Another happy young artist applies paint to paper.


Boy with blue paint

If you can hold a brush, you can be an artist, at 2 or 102.


Boy with red clay

There's something so satisfying about working with clay ... this young fellow seems to have a systematic approach!



Portrait of a Young Artist

When Alex was two, he had no interest in keeping still long enough to make art. One day he surprised us by sitting down with a marker and drawing a very precise picture of an airplane with a point and seven windows. After that small success, he would arrive daily and set up his workspace, and over the next two years he explored art making that followed his specific interest of the day. He would make multiple copies of the same image until he had mastered it, and then he would move on.

Alex and Jasper were very good friends, and Jasper liked sharks. So Alex drew sharks. The sharks were elongated circles with ridged backs and sharp teeth. Inside the shark was the outline of a little boy. Outside the shark was another boy. "Me in a monster. Me when I got out." Jasper wanted to make shark drawings but was unsure. Alex showed him how.

He spent six months drawing his family (which included Jasper). He had a favorite orange shirt with a pumpkin face on it. He always drew himself with the pumpkin shirt on. His family included extra figures floating around, and these were carefully named "nobodies." In the beginning all the figures were outlined carefully with one color. Then one day he began to color in the family. Mom and sister were pink, and Dad was blue, but Alex the pumpkin boy is always orange with the face of a pumpkin on the shirt. "My hair is yellow," he said, and from that day forward his head was covered in yellow spirals.

When presented with play dough, he recreated the pumpkin boy in 3-D with intricate details showing facial features and the pumpkin shirt. The letters "A-L-E-X" begin to appear in the work, tentatively at first and then more like a declaration. The pictures are accompanied by stories: "A Crocodile is finding a shark so he can eat it. A shark was on top of it. It is stuck in the ocean. The sky is very big."

The water contains a shark and a larger green crocodile. The outlines can now be in different colors. These crocodiles continue to evolve with each rendition into more elaborate versions, many-legged with pointy teeth and scary sneers. They are "very bad. Eats like a pig."

The family portrait returns with an upgrade. Faces have clear eyes, noses, and smiling mouths. The hands have made a dramatic and fabulous jump to become round palms with five triangular fingers on each hand. Only Alex has hair and a pumpkin shirt.

Then my favorite! A green frog appears with six legs and a red tongue that springs out of his mouth and stretches around his body to catch the bug. Every day Alex arrives and prepares for the process: "Where is the paper, and why can't I find the green and red markers?" He is not willing to substitute a different color.

One day a new possibility arises, and out emerges a new self-portrait. The pumpkin shirt is gone, and the round shapes are elongated.

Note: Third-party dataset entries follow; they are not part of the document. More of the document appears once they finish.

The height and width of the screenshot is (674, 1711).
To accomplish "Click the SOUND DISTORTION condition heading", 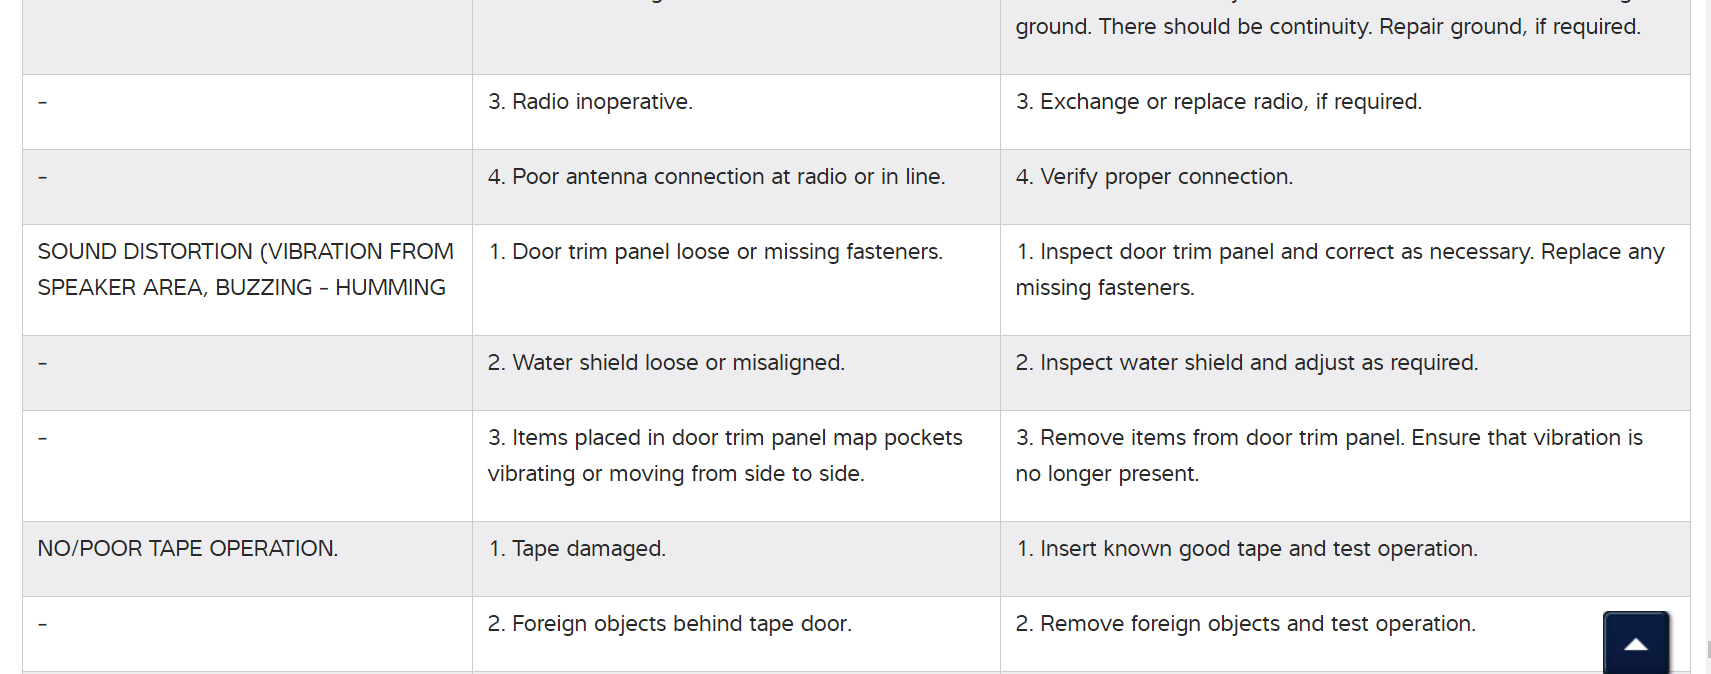I will (x=245, y=269).
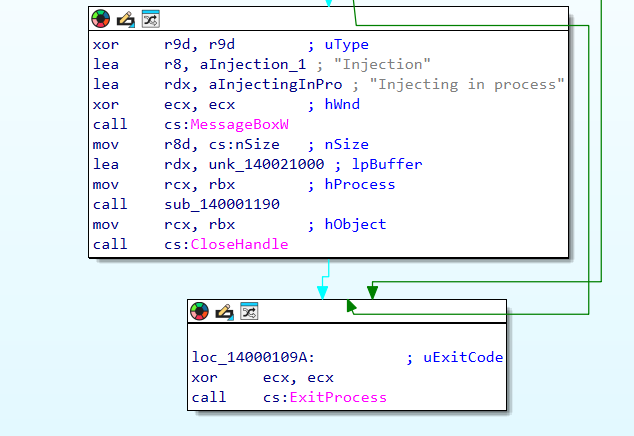
Task: Click the node color icon on the upper block
Action: tap(101, 18)
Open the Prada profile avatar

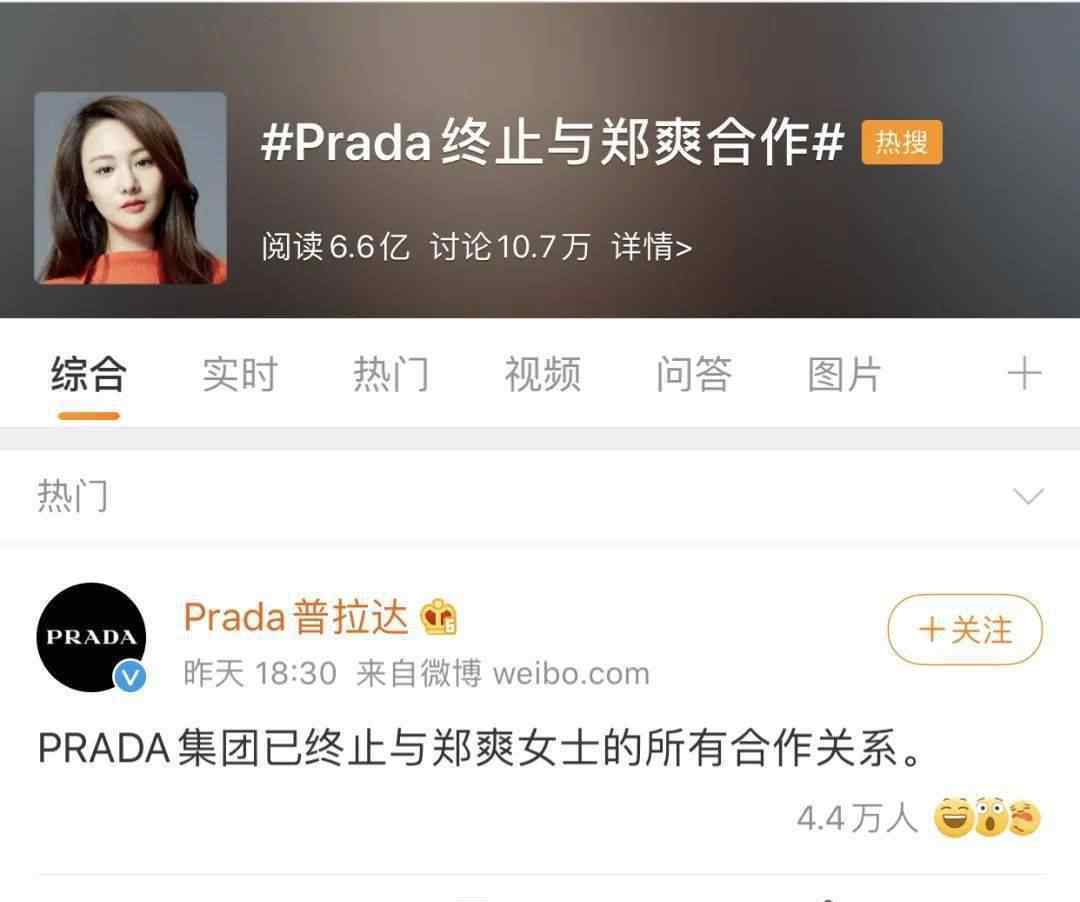click(91, 637)
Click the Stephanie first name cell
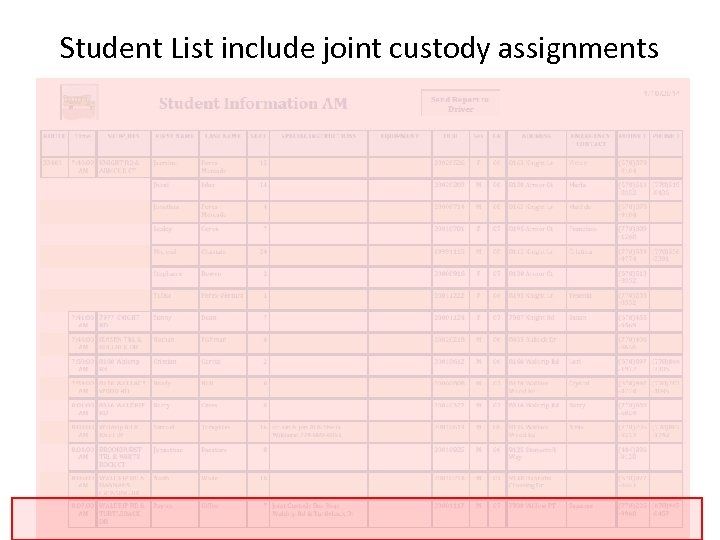Viewport: 720px width, 540px height. click(x=168, y=273)
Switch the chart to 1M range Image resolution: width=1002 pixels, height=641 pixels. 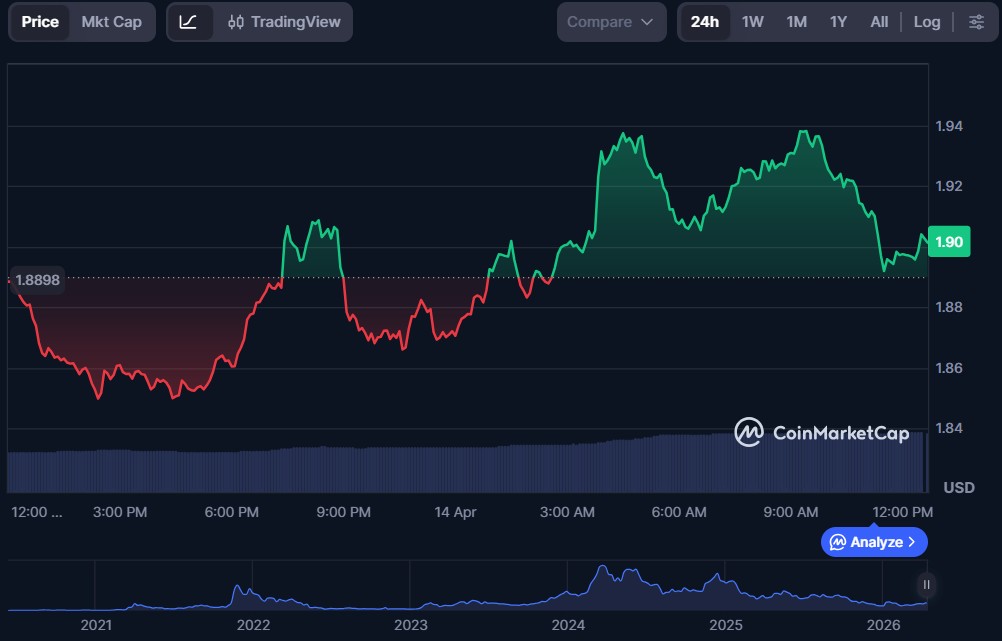point(796,22)
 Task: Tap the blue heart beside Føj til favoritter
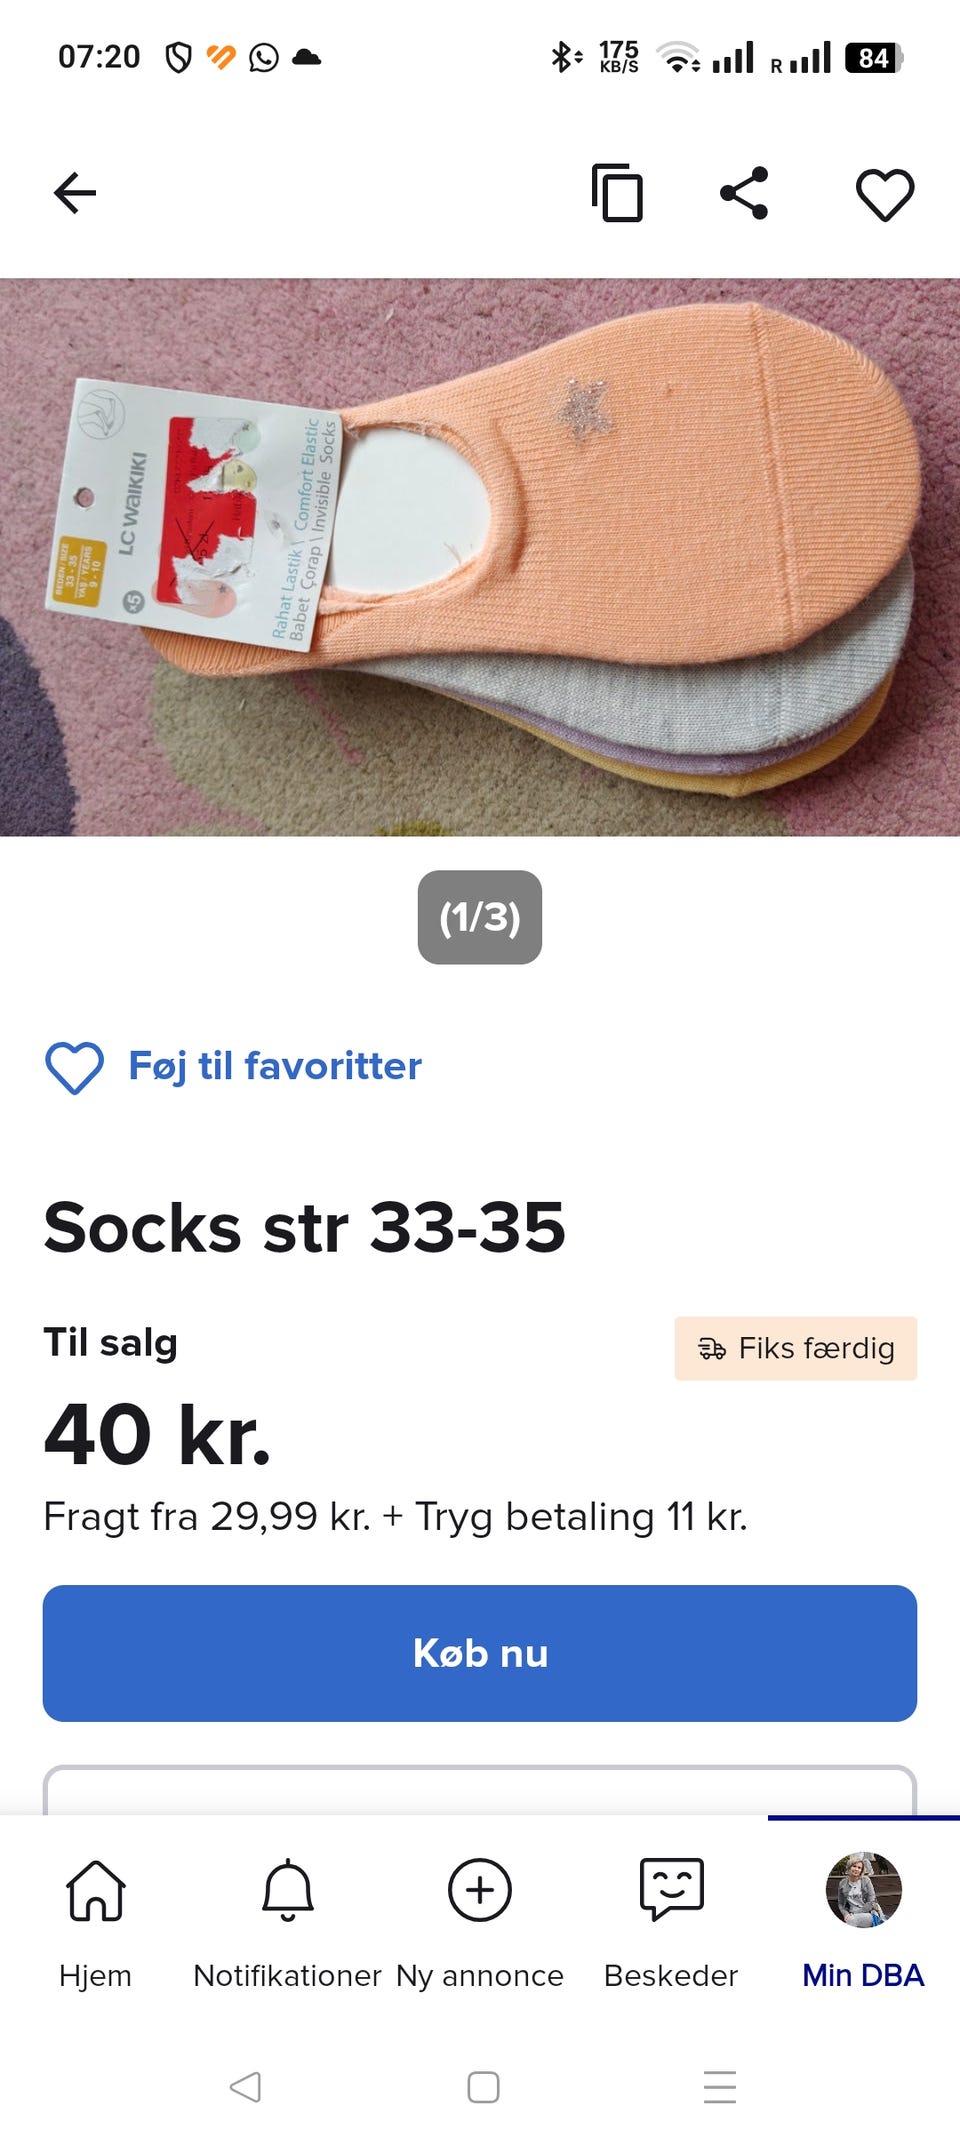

Now the shoes have found a new importance in the figure. His figures have boots with real heels! This magical period includes many images of multiple figures with elaborate faces, hands, and shoes. The outline is allowed to disappear in favor of solid colors representing the shapes of head, torso, arms, legs, and shoes.

Drawing the Yellow Submarine has become the obsession of the hour, and he works the image over and over to mimic the lines on the movie poster. I encourage him to use a stencil, and this helps with the outline. Then one day when he has returned at age six for the summer, he creates a stencil-free version. He has mastered it after over fifty drawings. We are both very happy.

Now Alex is grown up and comes to art classes on Saturday. He refuses to eat his lunch because he will miss out on "making art." Recently he made a stained-glass replica of his father's Prius using twenty-five separate pieces. He moves easily in and out of oil and water painting, drawing, collage, sculpture and even hand-sewing. He never asks what are we supposed to do today.

Amazing child? Well, yes. They all are, in their own unique way. Art materials and time are essential to the process.